In my opinion as an SP, a ships in the night approach only works when there is (speaking broadly) an economic case for the deployment. I.e. Motivation to use the new protocol. If we can find a solution that benefits the end sites / users as well as the network providers, then a ships in the night deployment model is ok, but otherwise it is not ok.
(For example, if we find 1 solution to solve both mobility / connection sustainability as well as provider scale, then users and SPs all benefit, there is an alignment of motivations, and no inherent tension over the deployment between user and provider.)
Just my 0.40CZK.
Cheers,
-Benson
----- Original Message -----
From: owner-rrg@psg.com <owner-rrg@psg.com>
To: rrg <rrg@psg.com>
Sent: Thu Mar 22 10:21:47 2007
Subject: [RRG] On deployability
Hi all,
One of the issues that came up today was that of incremental
deployability.
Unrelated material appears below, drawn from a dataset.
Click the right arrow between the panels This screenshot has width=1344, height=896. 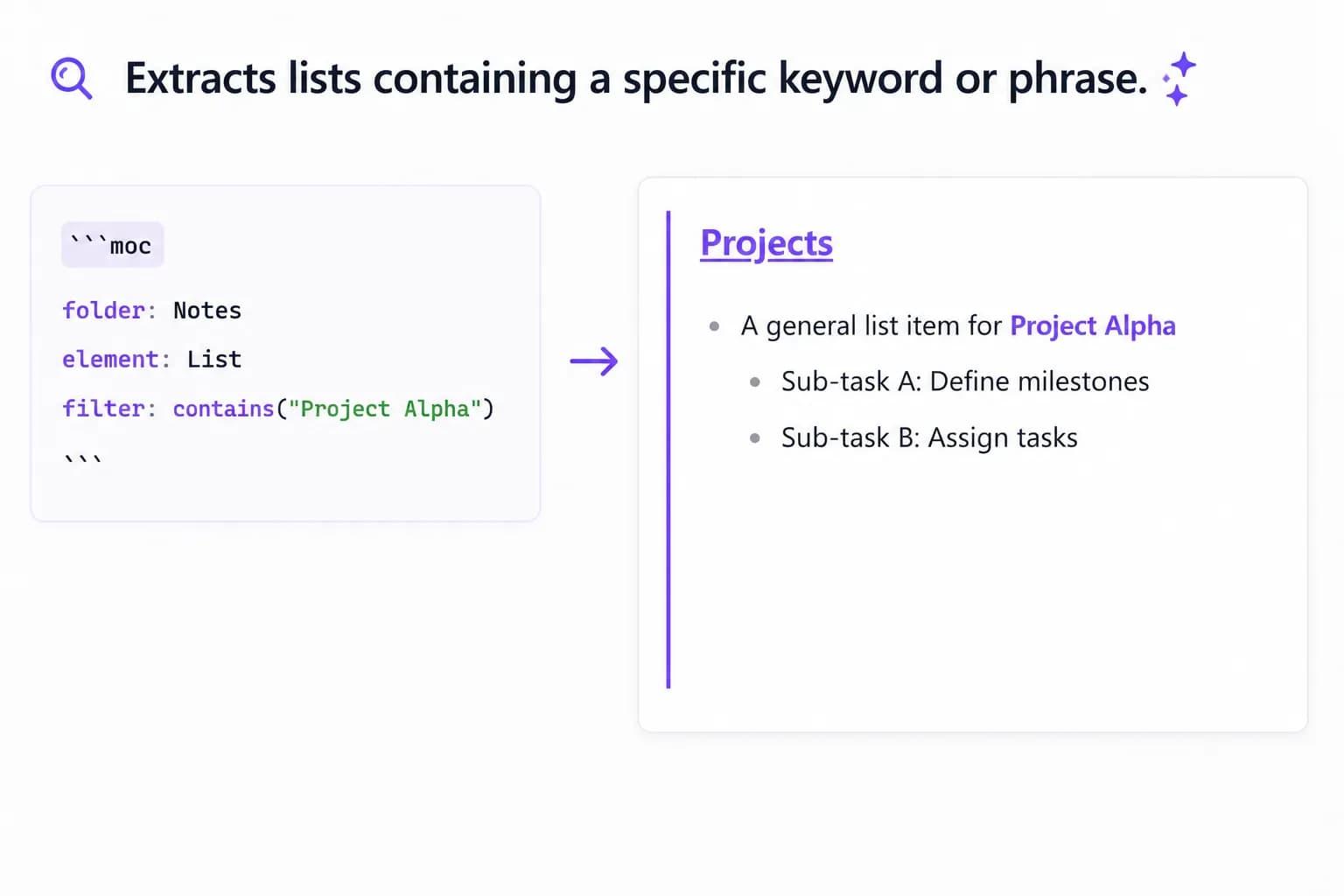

Many people felt that incremental deployability is an
absolute hard and fast requirement.
My question: suppose that we had a solution that was a ships-in-the-
night deployment? Would that suffice? Just as we are rolling out
IPv6 in parallel with IPv4, would it be sensible to roll out IPv6+ in
parallel with v6 and v4? Assume that some form of tunneling could be
used to bridge islands of connectivity.